A Reminder Of What Makes A Real Writer

If you want to be a real writer, like, a really real writer, a writer who does it right, a writer who is officially official and who will earn the respect of the rest of the tribe —

You have to write longhand. Forget your phone. Put your phone away. Your phone is just beaming nonsense into your head — telecommunications chemtrails. Real writers write longhand, on notes stuffed into secret underwear pockets. If you don’t have secret underwear pockets, then you are not a Real Writer. That’s just fact. That’s just science. You write your first draft on notes stuffed into underwear pockets, then you write your second draft carved into a fundamental surface: driveway asphalt, a granite countertop, the stump of an ancient and magical tree. (Hemingway once famously carved THE OLD MAN AND THE SEA into the back of an impudent busboy.) When that’s done, eat some bees. Because writers, Real Writers, definitely eat bees. Writers also all have English degrees, or they all die. It’s like water to fish. We need it to swim.

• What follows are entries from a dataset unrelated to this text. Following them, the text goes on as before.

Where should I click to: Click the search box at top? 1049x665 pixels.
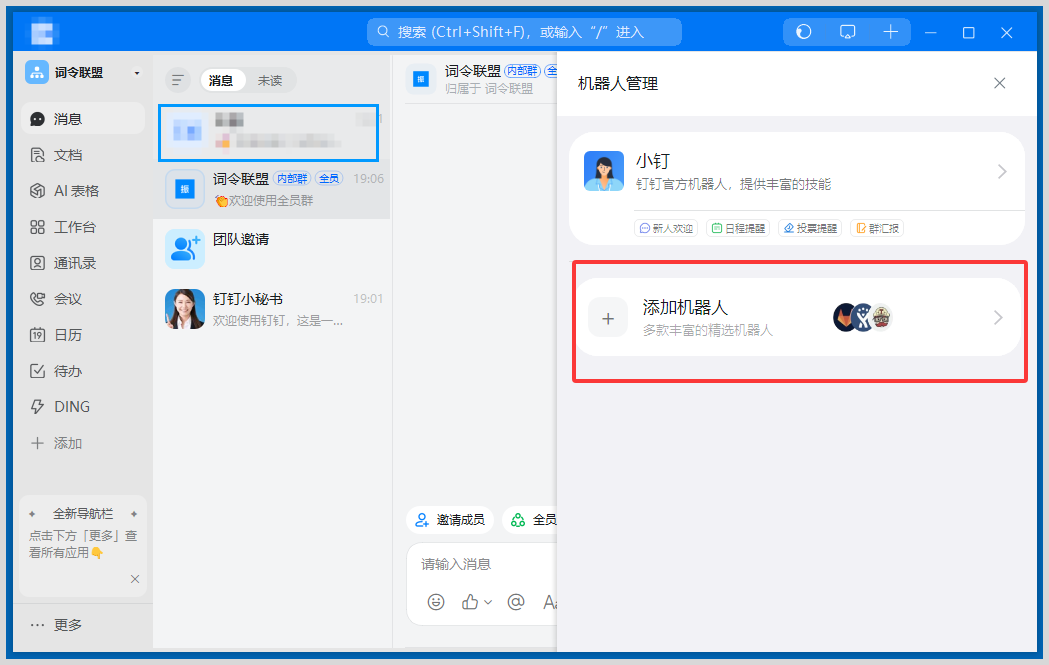[x=524, y=32]
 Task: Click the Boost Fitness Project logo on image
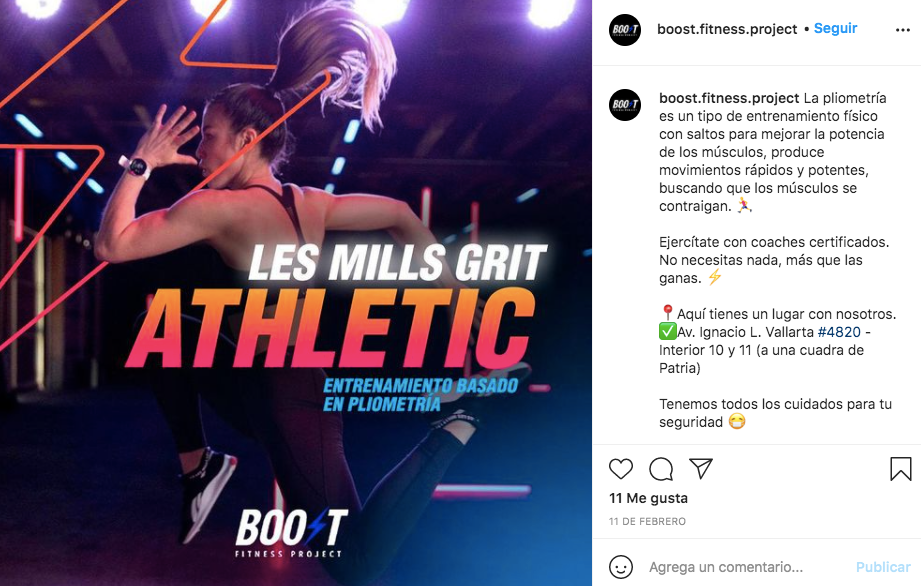291,533
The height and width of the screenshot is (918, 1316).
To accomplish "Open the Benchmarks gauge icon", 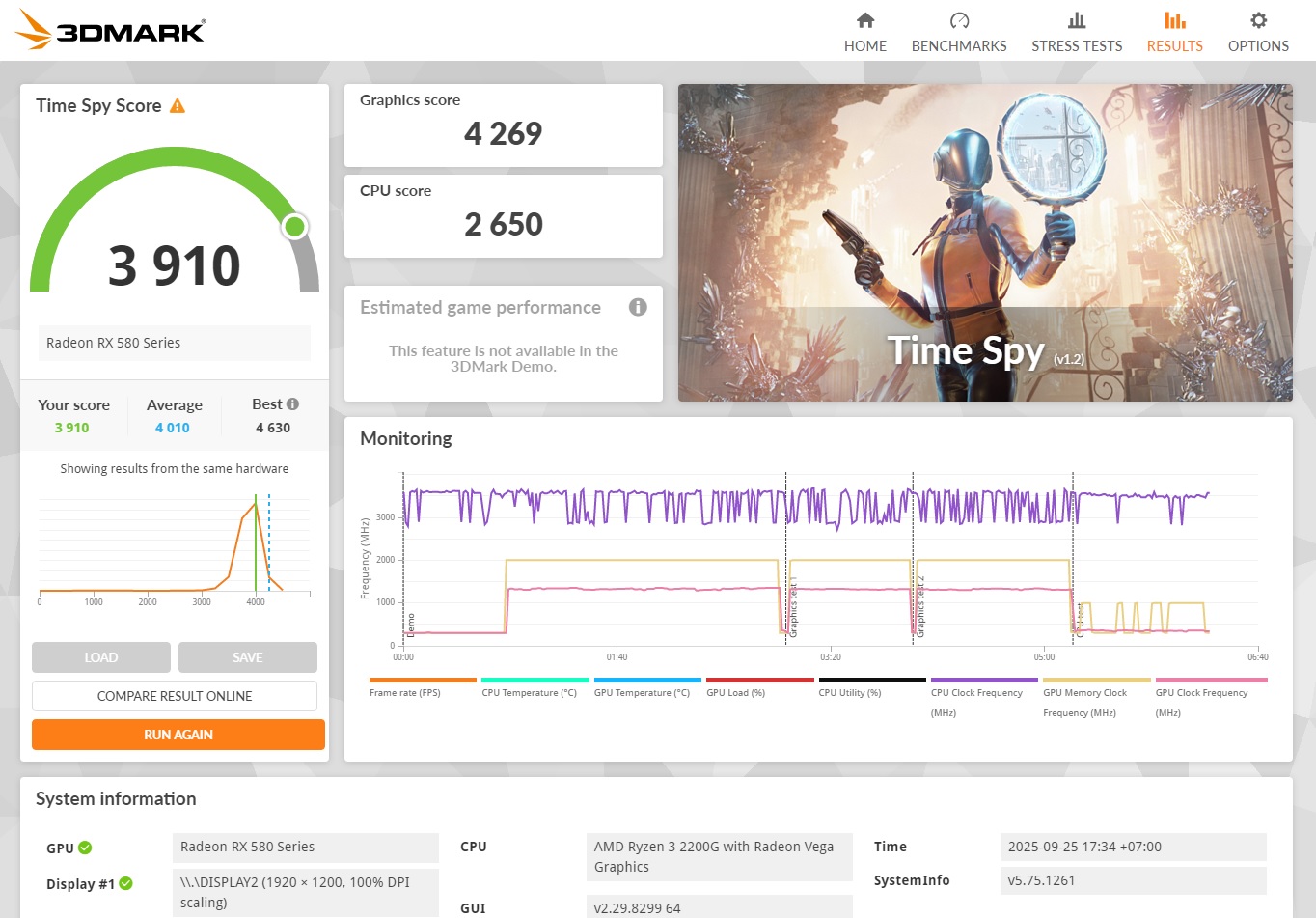I will (958, 20).
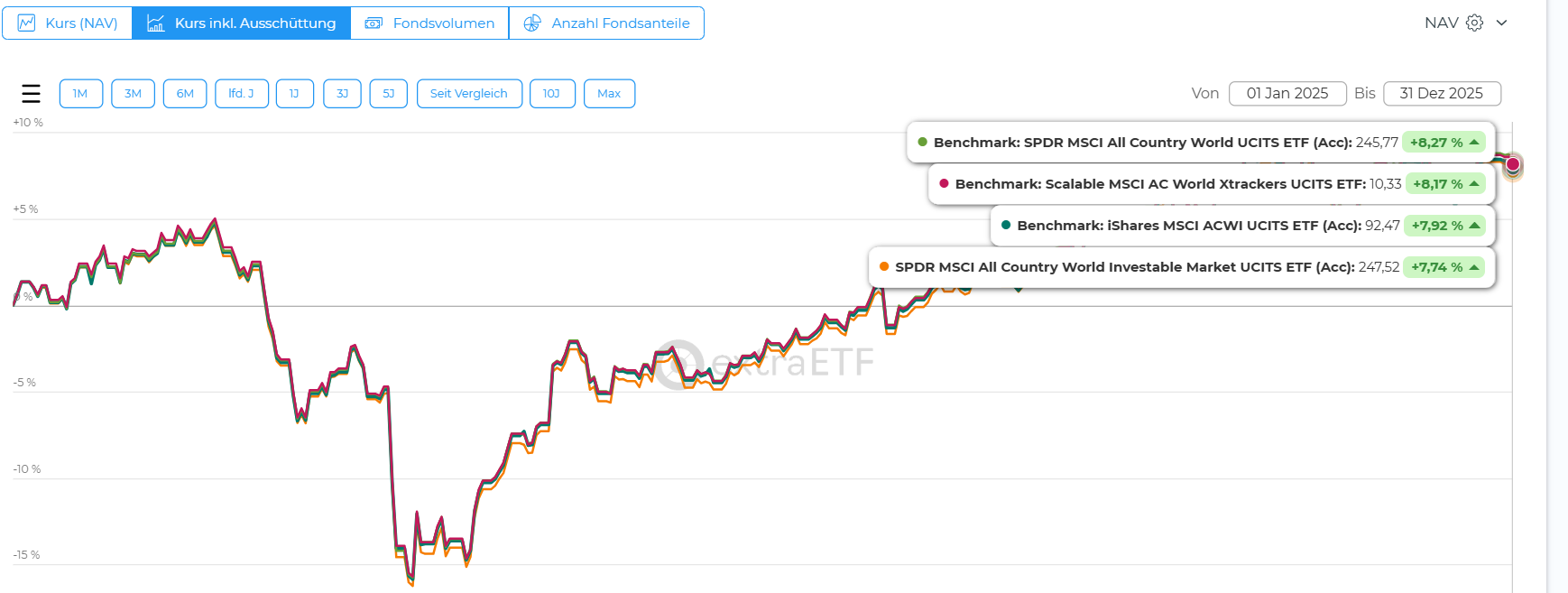Select the 1M time range
Image resolution: width=1568 pixels, height=593 pixels.
pyautogui.click(x=80, y=94)
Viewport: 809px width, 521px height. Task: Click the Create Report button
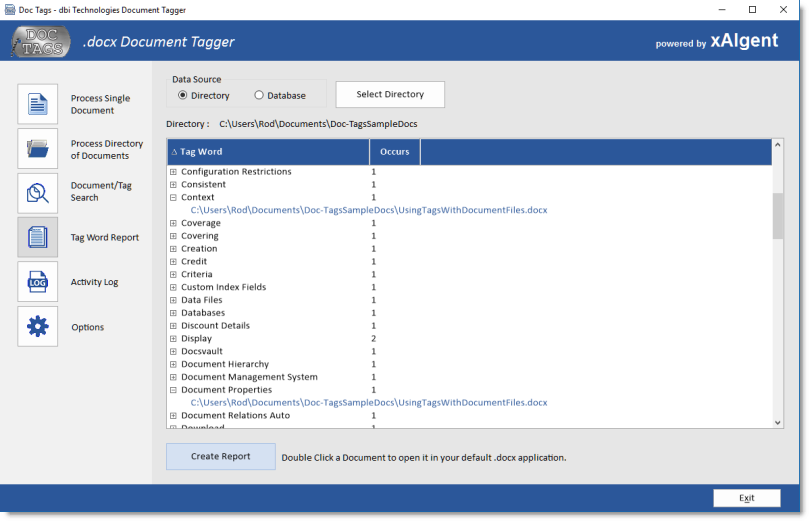[x=221, y=457]
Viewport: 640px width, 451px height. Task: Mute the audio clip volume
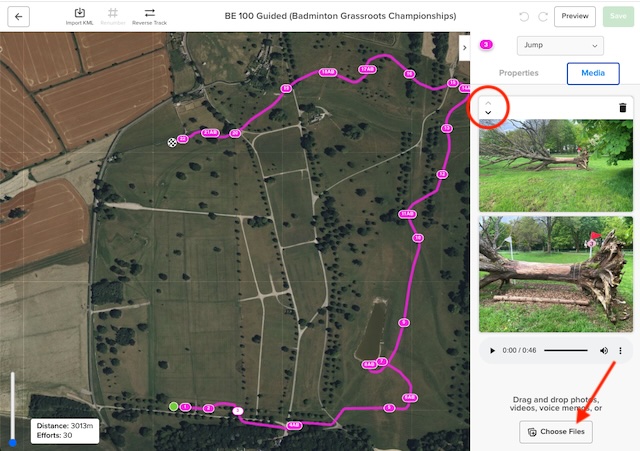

Also, kill a goat. TRUE writers kill goats. But you gotta kill the goat in a real specific way. You have to get a goat, then yell into the goat’s ear the full text of your first rejection letter. You scream it into the goat’s ear at top volume, then as the goat is reeling from the disappointment borne of such rejection, you seize the moment and snap its neck. (Though Edith Wharton famously dispatched her goats with a blunderbuss full of dynamite.)

Of course, none of this is true.

Because all writing advice is bullshit (though bullshit fertilizes). I’m writing this thing because once in a while we are treated to missives from well-meaning expert writers who have come to believe that The Way They Write is the Only Way To Write, because their process has been tainted by the strong smell of Survivorship Bias. “I survived this way, and so you must, too.”

There exists no one way to write any one thing, and as long as your writing has a starting point and an ending point, I think whatever shenanigans go on in the middle serve you fine as a process as long as it gets you a finished book heavy with at least some small sense of satisfaction. If you’re not finishing your books, you need to re-examine your process. If you’re not at all satisfied with your work, then again: re-examine that process.

And that’s it.

Everything else is just picking out drapes.